Thank you for your kind help.

innerlee commented 3 years ago

@dreamerlin any insight?

SuX97 commented 3 years ago

@innerlee

  • the decord version is 0.4.0 . I found the updated version(eg. 0.4.1) always wrong.
  • After 25 epochs , overfitting becomes obvious.
  • the total batch size is 80. I think lr should not have such a big impact。
  • yes, I used full kinetics400.

I noticed that in your log the videos_per_gpu is set to 36, but lr still being 0.1. The learning rate do have great impact on convergence. The standard usage is lr0.1 : 64samples(mini-batch 8 * 8gpus).

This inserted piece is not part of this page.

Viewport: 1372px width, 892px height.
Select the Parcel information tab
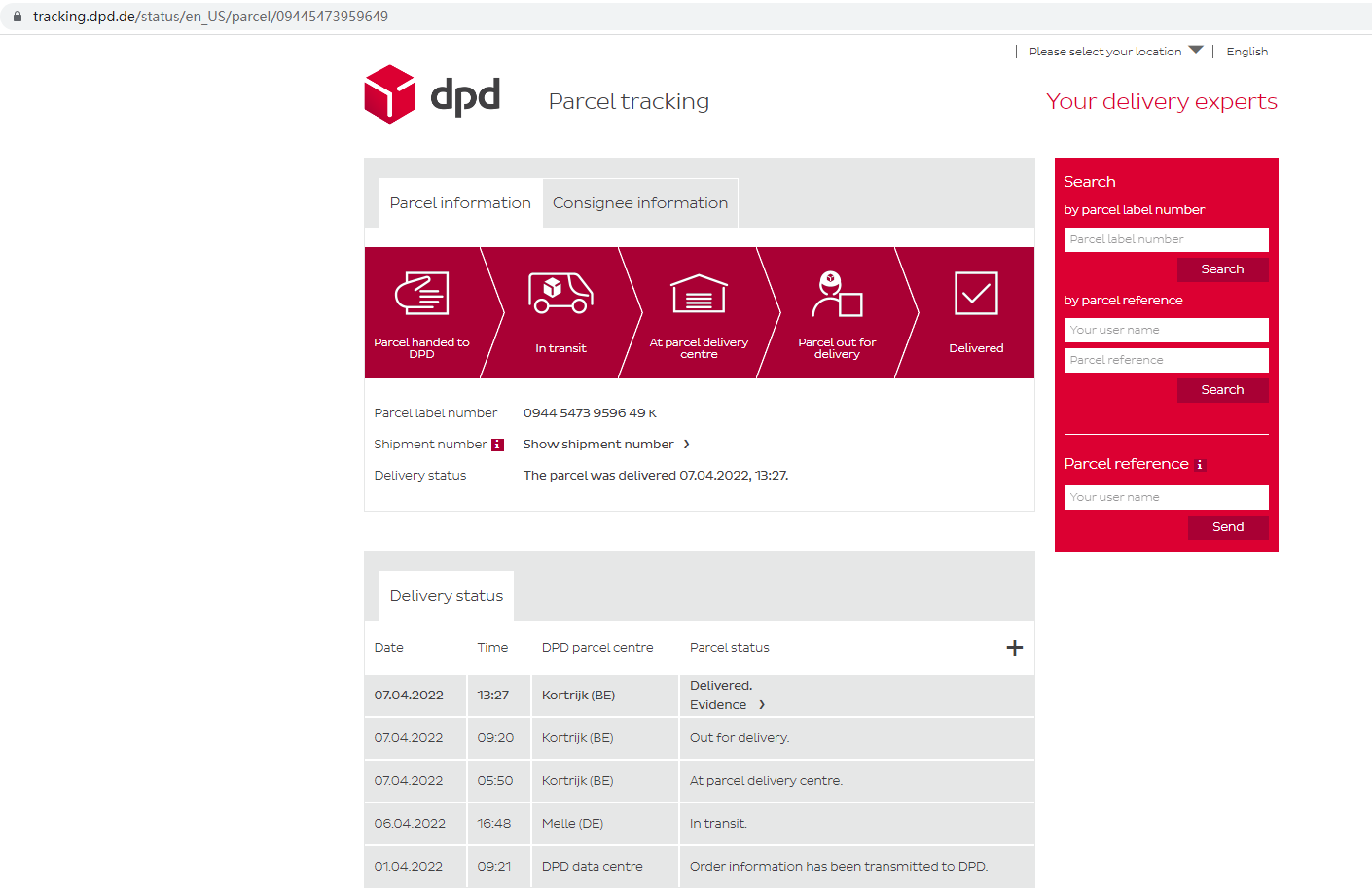coord(460,203)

innerlee commented 3 years ago

yeah that's one suspect

longweiwei commented 3 years ago

@innerlee

  • the decord version is 0.4.0 . I found the updated version(eg. 0.4.1) always wrong.
  • After 25 epochs , overfitting becomes obvious.
  • the total batch size is 80. I think lr should not have such a big impact。
  • yes, I used full kinetics400.

I noticed that in your log the videos_per_gpu is set to 36, but lr still being 0.1. The learning rate do have great impact on convergence. The standard usage is lr0.1 : 64samples(mini-batch 8 * 8gpus).

thanks you for reminding. I have a question, that is, my batchsize to learning rate should be equal to 64 to 0.1 based linear scaling principle.

SuX97 commented 3 years ago

thanks you for reminding. I have a question, that is, my batchsize to learning rate should be equal to 64 to 0.1 based linear scaling principle.

Hi @longweiwei , if your total batchsize is 80, than the lr in config should be set to 80 / 64 * 0.1 = 0.125. Try it out.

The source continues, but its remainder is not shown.